PIX 525 protocol 50 session issue

gerheauserm · ‎08-23-2007

Am attempting to have a user build a VPN related session, from a node on the inside of my FW, to a VPN host at AT&T. I see the following session build on the FW:

<166>Aug 23 2007 08:38:13: %PIX-6-302015: Built outbound UDP connection 140948597 for outside:12.65.185.2/500 (12.65.185.2/500) to inside:172.17.28.169/1019 (192.77.126.50/663) (bhuffman)

<166>Aug 23 2007 08:40:17: %PIX-6-302016: Teardown UDP connection 140948597 for outside:12.65.185.2/500 to inside:172.17.28.169/1019 duration 0:02:03 bytes 3917 (bhuffman)

Yet, when what appears to be ths return session attampts to connect across my outside interface, I see the following:

<163>Aug 23 2007 08:40:14: %PIX-3-106011: Deny inbound (No xlate) protocol 50 src outside:12.65.185.2 dst outside:192.77.126.50

Am I missing something on my PIX FW config to allow vpn related traffic? FYI, this user is in a security group associated with an access-list on the firewall that allows ip any any outbound.

srue · ‎08-23-2007

Ipsec inspection. Enabling this will vary depending on what OS you're running (6.x or 7.x)

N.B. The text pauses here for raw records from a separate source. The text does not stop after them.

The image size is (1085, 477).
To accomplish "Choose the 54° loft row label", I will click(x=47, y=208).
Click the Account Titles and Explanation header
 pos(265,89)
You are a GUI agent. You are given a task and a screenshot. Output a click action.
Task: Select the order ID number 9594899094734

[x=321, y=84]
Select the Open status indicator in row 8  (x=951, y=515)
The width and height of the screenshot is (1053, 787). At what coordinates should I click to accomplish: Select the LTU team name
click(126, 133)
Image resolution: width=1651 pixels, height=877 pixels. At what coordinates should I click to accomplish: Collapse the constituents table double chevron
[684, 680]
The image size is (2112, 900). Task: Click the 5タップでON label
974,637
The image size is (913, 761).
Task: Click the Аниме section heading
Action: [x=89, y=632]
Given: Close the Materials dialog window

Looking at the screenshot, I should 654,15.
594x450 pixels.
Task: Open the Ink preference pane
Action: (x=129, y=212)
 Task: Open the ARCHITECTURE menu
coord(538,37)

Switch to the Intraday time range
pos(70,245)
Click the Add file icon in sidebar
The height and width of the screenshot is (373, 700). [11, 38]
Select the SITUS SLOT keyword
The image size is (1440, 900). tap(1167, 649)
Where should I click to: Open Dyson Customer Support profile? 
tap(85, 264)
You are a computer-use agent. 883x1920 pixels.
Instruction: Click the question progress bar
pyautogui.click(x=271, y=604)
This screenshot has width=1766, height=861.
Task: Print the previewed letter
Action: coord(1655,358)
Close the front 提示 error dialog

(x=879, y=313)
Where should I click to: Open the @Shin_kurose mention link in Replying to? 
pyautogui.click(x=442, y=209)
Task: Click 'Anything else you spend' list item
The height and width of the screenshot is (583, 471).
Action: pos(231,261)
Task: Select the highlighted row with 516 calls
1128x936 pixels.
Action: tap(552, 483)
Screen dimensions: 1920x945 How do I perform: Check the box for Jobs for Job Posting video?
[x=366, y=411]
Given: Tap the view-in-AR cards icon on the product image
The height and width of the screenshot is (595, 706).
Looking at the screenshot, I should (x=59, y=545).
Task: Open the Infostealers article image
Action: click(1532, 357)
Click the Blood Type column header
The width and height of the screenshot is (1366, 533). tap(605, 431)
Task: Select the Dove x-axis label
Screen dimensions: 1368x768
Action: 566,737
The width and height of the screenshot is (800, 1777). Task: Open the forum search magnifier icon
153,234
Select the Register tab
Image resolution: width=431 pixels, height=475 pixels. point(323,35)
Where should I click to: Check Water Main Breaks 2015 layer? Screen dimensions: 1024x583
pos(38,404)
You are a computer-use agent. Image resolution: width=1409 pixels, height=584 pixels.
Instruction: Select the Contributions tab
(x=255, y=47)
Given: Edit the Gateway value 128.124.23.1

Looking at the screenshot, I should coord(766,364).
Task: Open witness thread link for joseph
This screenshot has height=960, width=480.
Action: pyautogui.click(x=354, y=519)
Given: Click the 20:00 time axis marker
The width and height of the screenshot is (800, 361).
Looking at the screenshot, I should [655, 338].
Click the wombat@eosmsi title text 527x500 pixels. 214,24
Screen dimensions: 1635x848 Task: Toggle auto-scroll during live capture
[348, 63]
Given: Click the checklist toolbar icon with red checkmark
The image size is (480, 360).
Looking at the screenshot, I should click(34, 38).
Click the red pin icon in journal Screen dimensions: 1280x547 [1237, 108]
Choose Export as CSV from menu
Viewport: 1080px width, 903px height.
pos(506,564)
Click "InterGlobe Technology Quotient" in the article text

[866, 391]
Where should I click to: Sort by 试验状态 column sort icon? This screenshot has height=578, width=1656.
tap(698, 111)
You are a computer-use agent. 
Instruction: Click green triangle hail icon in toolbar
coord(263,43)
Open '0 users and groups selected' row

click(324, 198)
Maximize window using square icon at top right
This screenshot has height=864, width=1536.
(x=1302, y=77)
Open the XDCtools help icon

http://www.cisco.com/en/US/docs/security/pix/pix63/configuration/guide/fixup.html#wp1094669

http://www.cisco.com/en/US/docs/security/asa/asa72/configuration/guide/inspect.html#wp1522169

gerheauserm · ‎08-23-2007

Am running 6.3(1), not exactly sure what you mean by Ipsec inspection. Under what menu option, or CLI command do I find this?

BTW, super appreciate the assistance.

srue · ‎08-23-2007

fixup protocol esp-ike

don't use this if you have VPN's terminated on the firewall though. You will then have to allow ipsec traffic into the firewall from the outside...udp 500 and udp 4500.

gerheauserm · ‎08-23-2007

ah, found it, will play, much thanks.